• [Tasks to perform]
A - Why does the detailed description in the fan-out packaging text leave out certain processes and techniques? Answer in one to three sentences.
B - Reproduce the fan-out packaging text word for word, from "[0024] FIG. 2" to "still another embodiment of the present invention.".

• [Reading text]
========================================
BRIEF DESCRIPTION OF DRAWINGS

[0023] FIG. 1 is a schematic diagram illustrating a fan-out type packaging structure in which one chip is embedded in one groove according to an embodiment of the present invention.

[0024] FIG. 2 is a schematic diagram illustrating a fan-out type packaging structure in which two chips are embedded in one groove according to another embodiment of the present invention.

[0025] FIG. 3 is a schematic diagram illustrating a fan-out type packaging structure in which two different chips are embedded in two grooves respectively according to still another embodiment of the present invention.

DETAILED DESCRIPTION

[0026] In the following detailed description, embodiments will be described with reference to the accompanying drawings. However, the present invention may be embodied in various different forms, and should not be construed as being limited only to the illustrated embodiments. Rather, these embodiments are provided as examples, simply by way of illustrating the concept of the present invention to those skilled in the art. Accordingly, processes, elements, and techniques that should be apparent to those of ordinary skill in the art are not described herein.

[0027] At present, the standard eWLB process flow is as follows: firstly, a film is attached to a slide, and then a chip is placed on the film with the pad surface of the chip facing down; the chip is embedded into a molding compound using a wafer level injection molding process; the molding compound is cured, and the slide is removed. Then a wafer level process is carried out on the molding compound wafer embedded with the chip. Passivation, metal rewiring, under bump metal layers preparation and balls plantation are carried out on the side of the chip where the pads are exposed, and finally the package is finished by slicing.
========================================
• [Data segment]
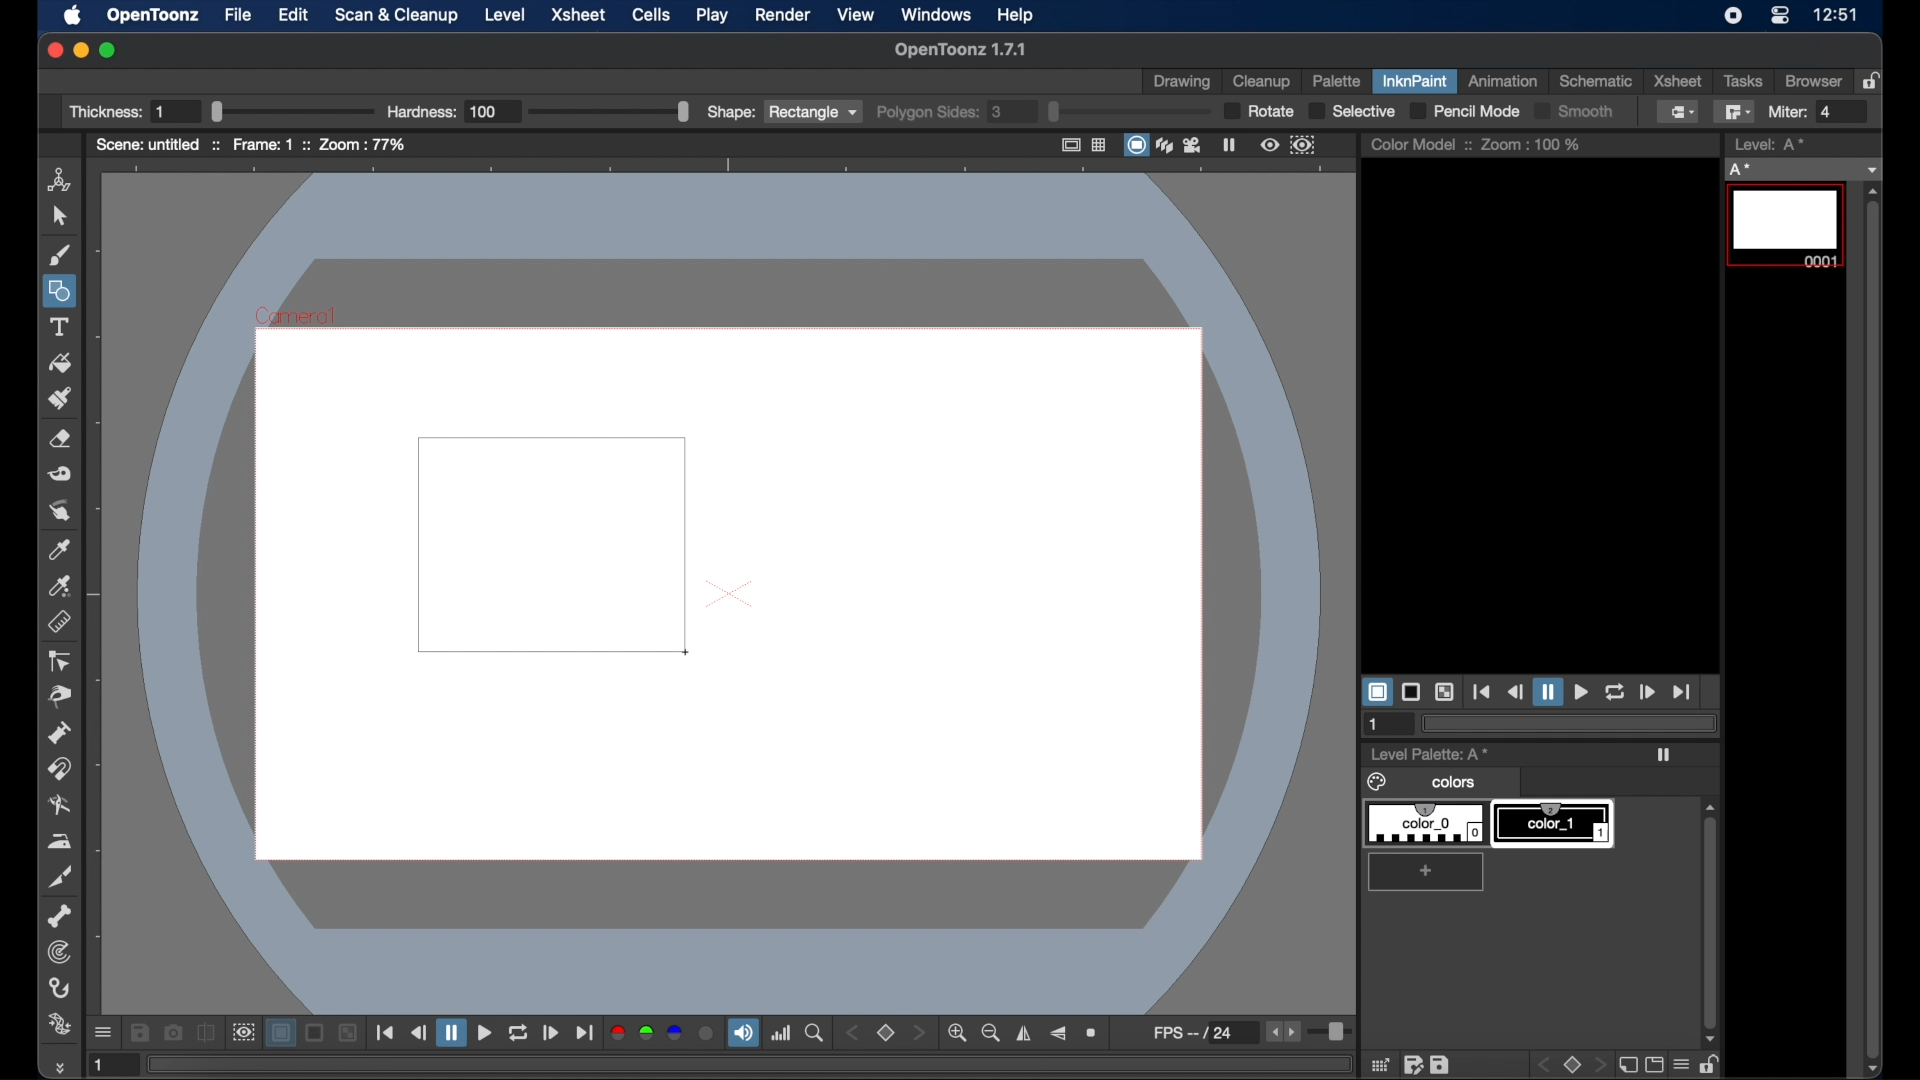  Describe the element at coordinates (1646, 691) in the screenshot. I see `forward` at that location.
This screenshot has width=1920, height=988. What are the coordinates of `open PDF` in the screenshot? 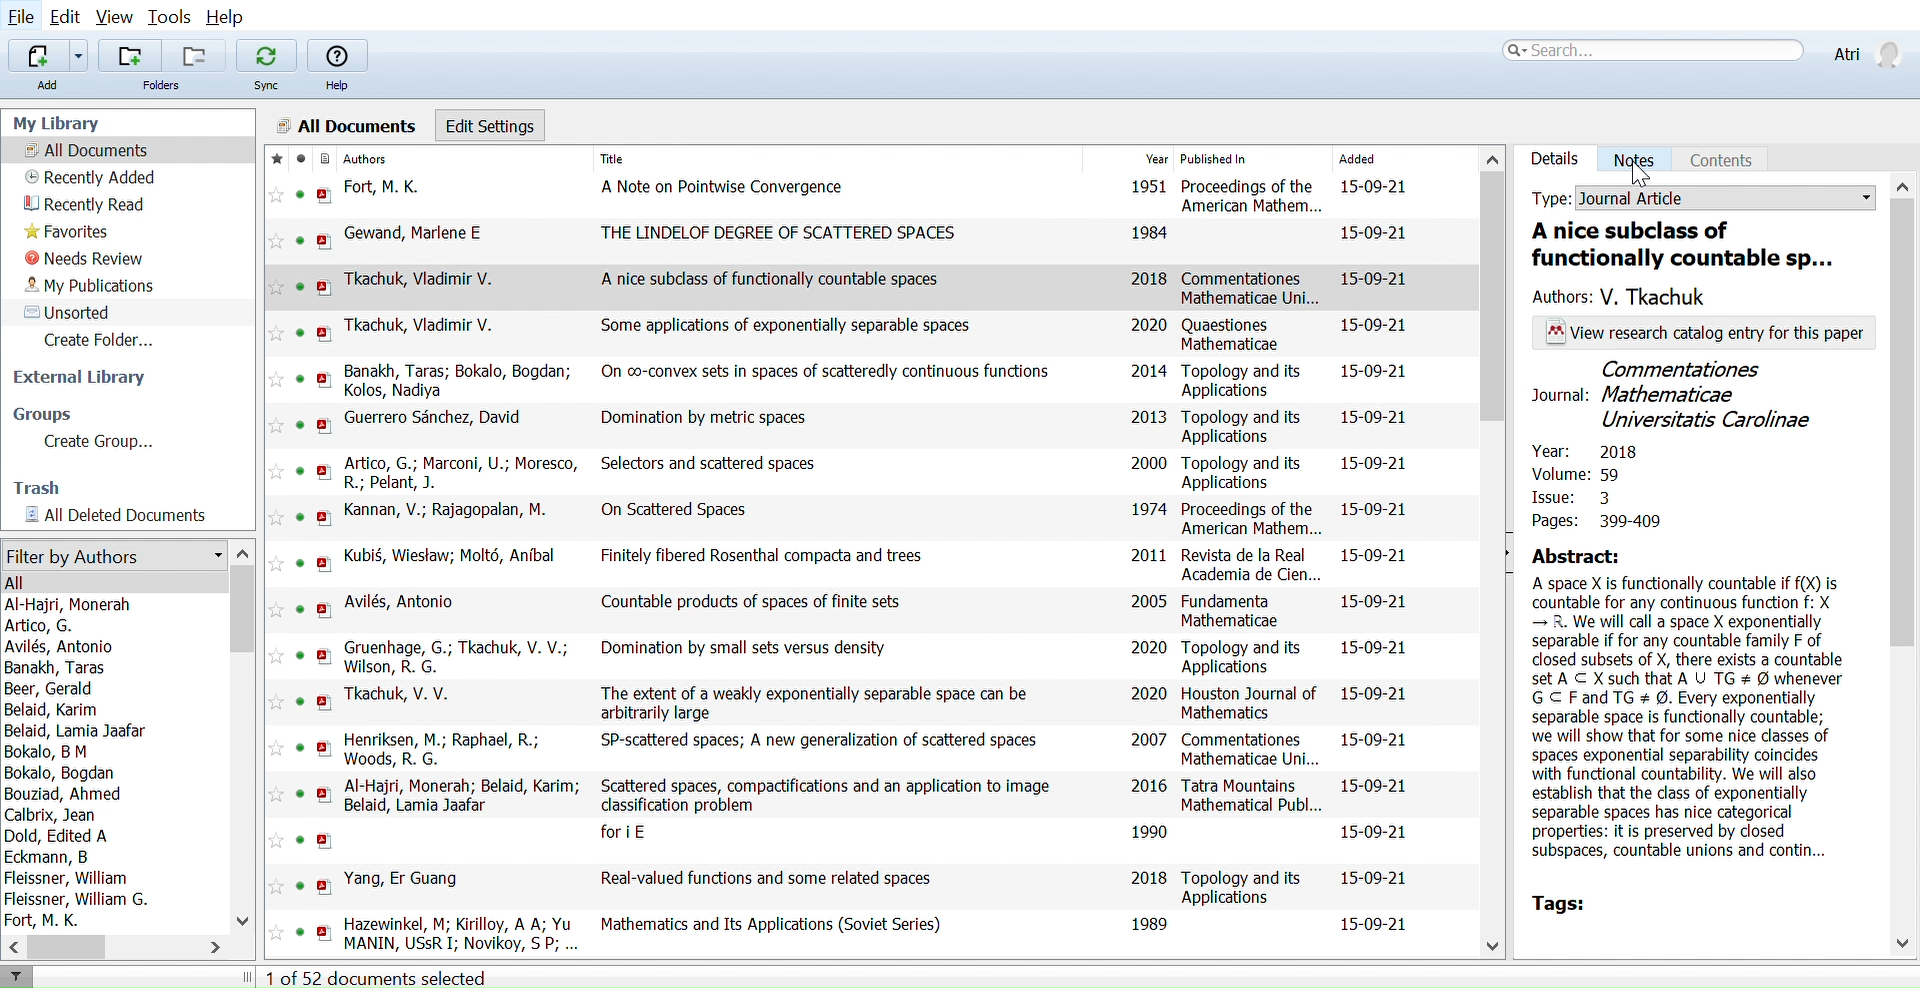 It's located at (324, 656).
========================================
• [Worked answers]
A - They are left out because they should be apparent to those of ordinary skill in the art. The embodiments serve only as examples that illustrate the concept of the invention to people skilled in the art.

B -
[0024] FIG. 2 is a schematic diagram illustrating a fan-out type packaging structure in which two chips are embedded in one groove according to another embodiment of the present invention.

[0025] FIG. 3 is a schematic diagram illustrating a fan-out type packaging structure in which two different chips are embedded in two grooves respectively according to still another embodiment of the present invention.